Las mujeres queremos ser dueñas de nuestro cuerpo y para ello deben rechazarse todos los imaginarios culturales que normalizan el control del cuerpo por parte de los hombres. Una de las mayores manifestaciones de dominación sobre el cuerpo de las mujeres es la violencia sexual, que afecta a 1 de cada 2 mujeres en Europa, según la Agencia de Derechos Fundamentales de la UE (FRA). Esta organización denuncia que más del 90% de las víctimas y supervivientes son mujeres, mientras que el 97% de los agresores siguen siendo hombres.
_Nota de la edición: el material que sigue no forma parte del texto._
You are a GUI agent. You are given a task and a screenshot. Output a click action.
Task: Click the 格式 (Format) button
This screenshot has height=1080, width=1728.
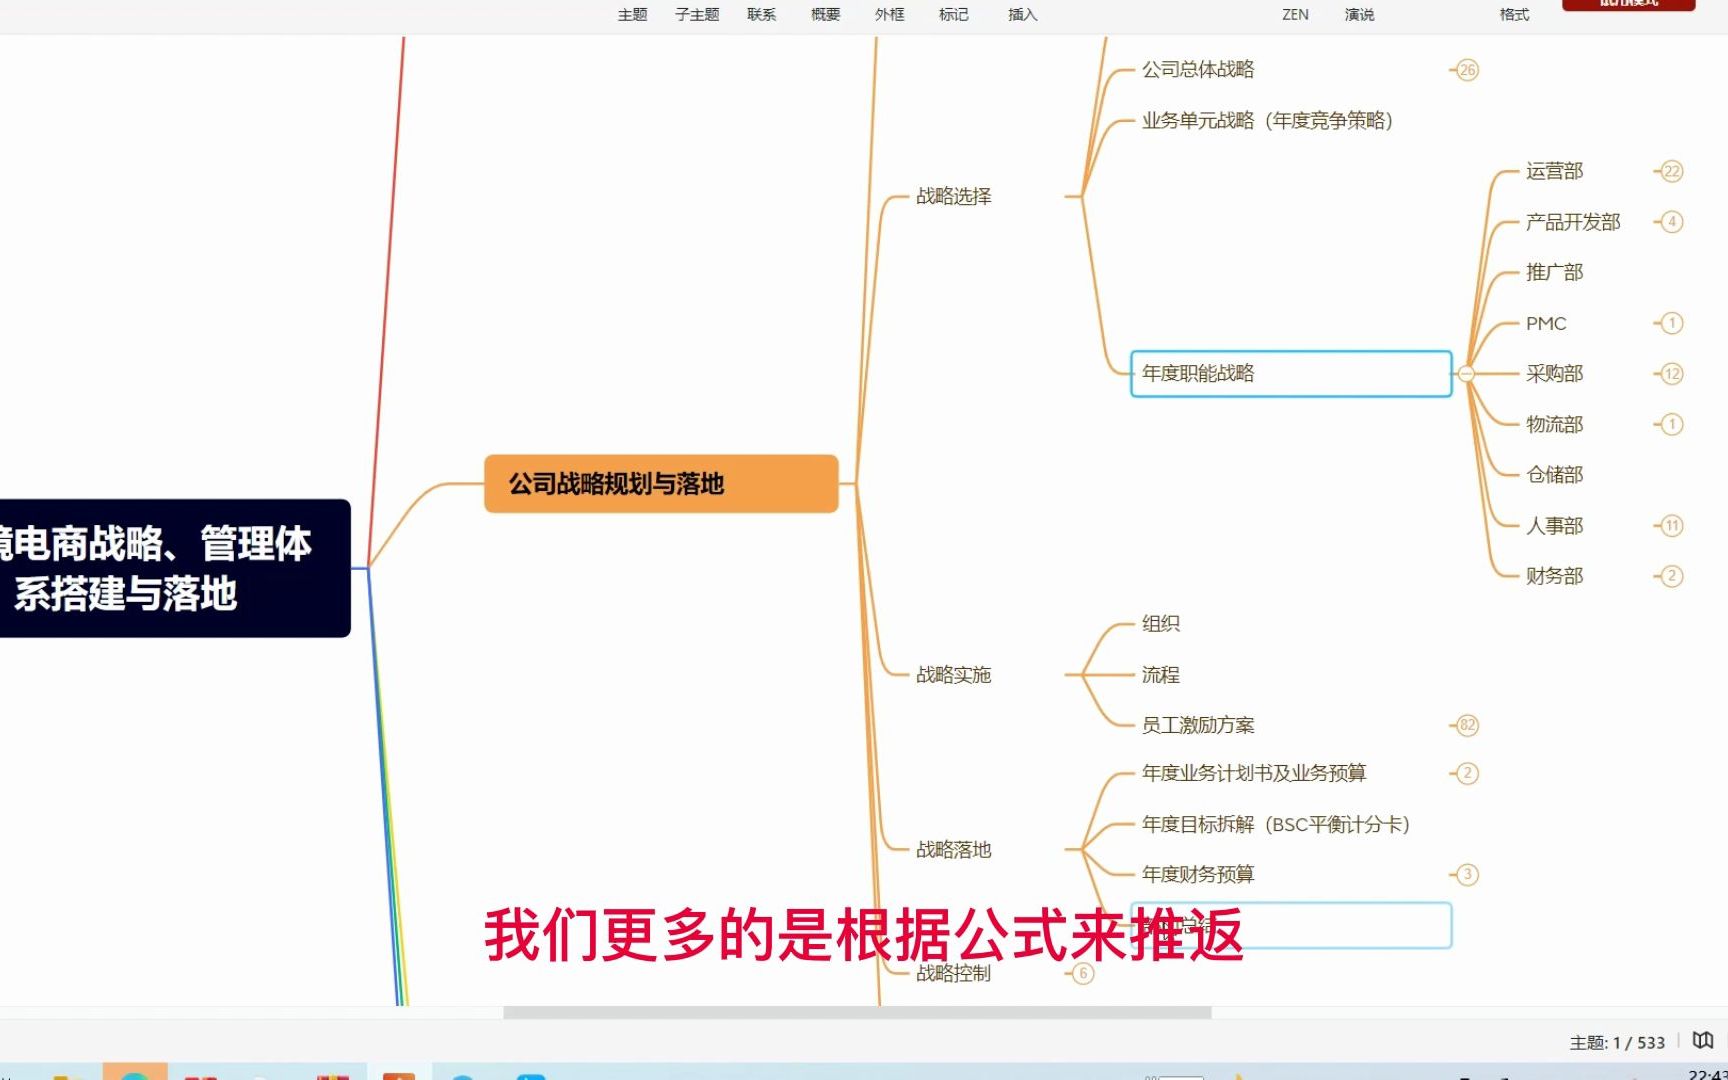1513,14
La Macroencuesta sobre violencia contra las mujeres (Ministerio de Sanidad, 2015) calcula que 1,5 millones de mujeres han sufrido alguna vez violencia sexual fuera de la pareja, lo que supone el 7,2% de las residentes mayores de 16 años.

La situación traumática después de sufrir violencia sexual incluso se agrava con los obstáculos judiciales (no creer a las víctimas, culparlas por no haberse protegido o haberse expuesto por ir solas, no escuchar, la falta de formación especializada de los operadores jurídicos, etc.) si se decide interponer denuncia, como ya documentó en 2019 Amnistía Internacional con su informe “Es hora de que me creas. Un sistema que cuestiona y desprotege a las víctimas».
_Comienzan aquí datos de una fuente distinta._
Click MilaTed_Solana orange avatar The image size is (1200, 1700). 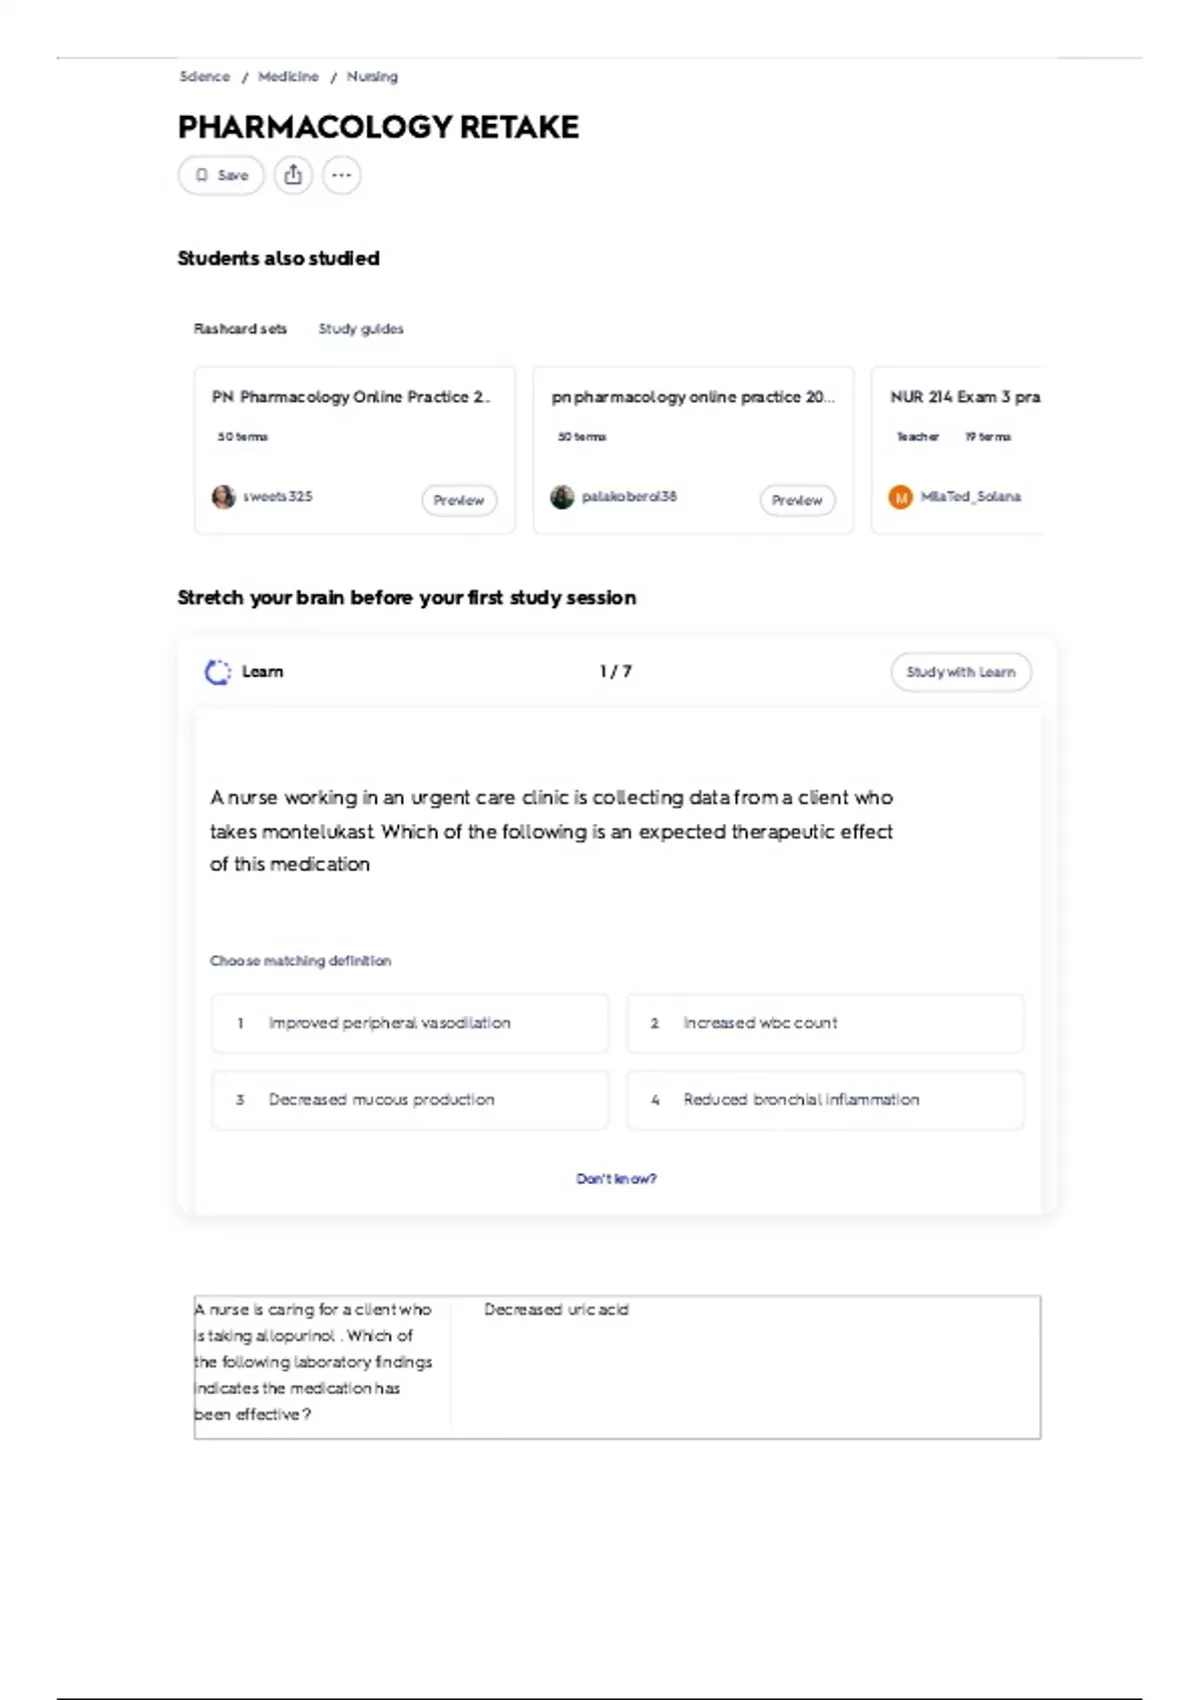[900, 497]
Las mujeres sabemos esto y hemos gritado alto y claro: “hermana, yo sí te creo” cuando los juzgados desprotegen y revictimizan a las denunciantes, cuando se cuestionan sus testimonios o se nos culpabiliza por la ropa. Un buen resumen de ello se puede encontrar en el grupo chileno “Las Tesis” con la canción, que ya es un himno, ‘Un violador en tu camino’.
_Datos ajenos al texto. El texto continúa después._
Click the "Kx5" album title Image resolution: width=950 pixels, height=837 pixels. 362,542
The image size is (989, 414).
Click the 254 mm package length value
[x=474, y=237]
Hemos sostenido la necesidad de proteger a las supervivientes, sin poner el foco en la ampliación de las penas sino en la reparación del daño. Los tratados internacionales nos obligan a tomar medidas de protección, reparación y justicia y ahí queda aún mucho camino por recorrer. Por eso hemos tomado las calles y las instituciones, para que se garantice el buen trato.

El éxito de las movilizaciones feministas ha tenido que ver con el contenido de las propuestas, con la visibilización de las estructuras que discriminan, y también con la forma de llevarlas a cabo. Se han tomado los espacios públicos con prácticas de desobediencia civil noviolenta, de manera creativa y divertida. Bajo el lema “si no puedo bailar, esta no es mi revolución” se han creado estrategias artísticas, animadas, alegres y diversas.

 

 

Las puestas en escena, cuidadoras y cuidadosas, amenas e inclusivas, musicales, artísticas, han tenido en cuenta el trabajo en grupo y han cuestionado el patrón de la competitividad individual. Se han tejido redes de vecinas y se han intercambiado saberes, recursos y necesidades. Dar valor a la construcción de redes y dejar fluir la sororidad entre personas diversas ha sido otro componente fundamental para estos éxitos.

El trabajo colectivo con el objetivo de construir bien común ha sido lo que ha guiado estas propuestas sugerentes que buscan mejorar la vida de las mujeres, y por tanto, mejoran la sociedad al completo. Todos ganamos con una sociedad más justa y equitativa.